それでも進まないと、前に進まないと、きっと私はずっと臆病者のままになってしまうんだ。それだけは嫌だよ。
「えーっと、スカレアさんが時間になっても現れないと言うことで、急遽代役として……おっと……」
試合が始まりかけた寸前、私は間に合った。
ほうきにのって姿を現した私を見て、会場は騒然とはなったものの、疲れを払い、私はスタートラインに滞空する。

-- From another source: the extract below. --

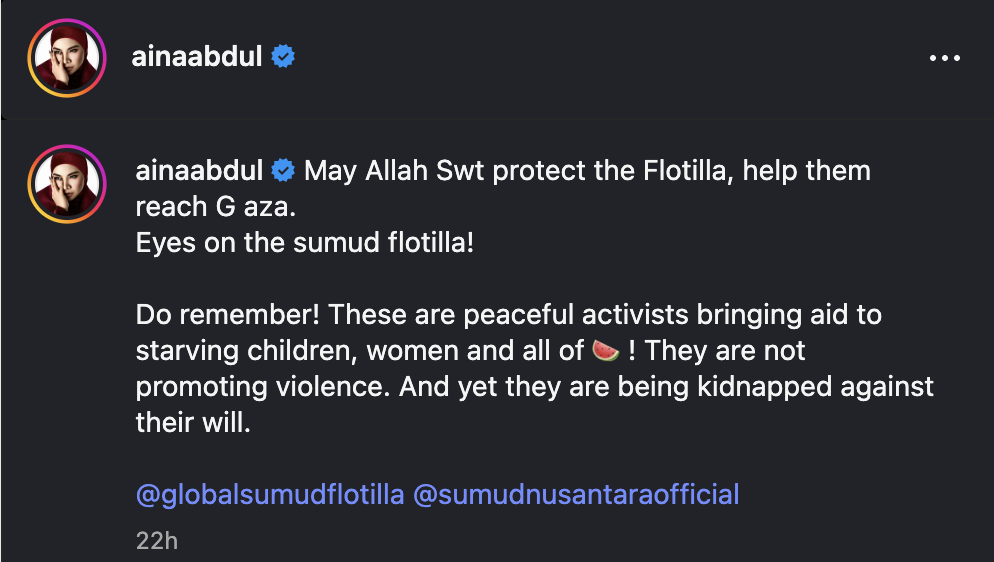Click the line 'Eyes on the sumud flotilla!'
Image resolution: width=994 pixels, height=562 pixels.
(x=305, y=243)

「ではスカレアさんも来たことですし、始めます。開始」
その合図とともに、私はほうきの後方から風を出し、空のコースを勢いよく進んだ。前に二人。私は抜かそうとスピードを上げるも、速い。
「はぁぁぁああ」
私は全力で風を放出し、一人抜かした。だがゴールまであと少しというところで、抜かせそうにない。
そんな時、聞こえた。
「スカレア。頑張って」
母の声。妹の声。家族の声。
私は勇気をもらった。
「負けるか」
一位の女性は速く、抜かせそうにない抜かせそうにない、それでも私は全力を出し続けた。
あと少し、あと少しというところでゴールした。
結果、抜かせなかった。けど……凄く楽しかった。
「ねえ君、名前は何て言うの?」
疲れ果てる私のもとに、一位の選手はほうきに乗ったまま寄ってきた。
「私はスカレア=アズハって言います」
「そうなんだ。私はサナ=フラッシュ。さっきは抜かされるかと思ってびっくりしたよ」
もし戦っていなかったのなら、サナとは出会えていなかっただろう。
ねえブック。私は一歩でも前に進んだよ。